The research found seven cat species in a 354-square-mile (570-square-kilometer) range, which is the highest diversity of cat species yet photographed in a single area.
Partly funded by WCS, Kashmira Kakati had been studying the gibbons of Jeypore-Dehing and became curious about the predator tracks she kept finding on the ground.
“I said, I need to find out what’s there,” Kakati told National Geographic News. “Nobody had any clue. People who had been in the forest 30 years didn’t know,” she said.
With 30 digital camera traps, Kakati captured not only the cats, but a number of other rare forest animals between 2007 and 2009.
The camera-trap pictures include a night shot of a rare clouded leopard, so named for the nimbus-like pattern of its coat.
“In Jeypore-Dehing, the cat is so seldom seen that local villagers don’t even have a name for it,” Kakati said.

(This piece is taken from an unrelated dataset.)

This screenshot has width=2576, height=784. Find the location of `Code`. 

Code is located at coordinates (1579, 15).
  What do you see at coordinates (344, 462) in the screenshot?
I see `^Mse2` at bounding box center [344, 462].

Seen in another Jeypore-Dehing camera-trap picture, the leopard cat is a diminutive and distant relative of the better-known spotted predator from which it takes its name.
Leopard cats are considered to have generally stable populations, except for a few subspecies that are close to extinction. The Jeypore-Dehing rain forest also houses the Asiatic golden cat, which is listed as near threatened—but on the verge of becoming vulnerable—by the International Union for Conservation of Nature.
In addition to the seven cat species, Kakati’s camera traps recorded 12 other carnivore species in the Jeypore-Dehing range, including a dhole, or Asiatic wild dog; the Malayan sun bear; and several species of the catlike mammal - the civet.
The researchers hope the discovery of so many rare cat species in Jeypore-Dehing, including the threatened marbled cat, will encourage the Indian government to protect a wider portion of the Eastern Himalaya region from development and poaching.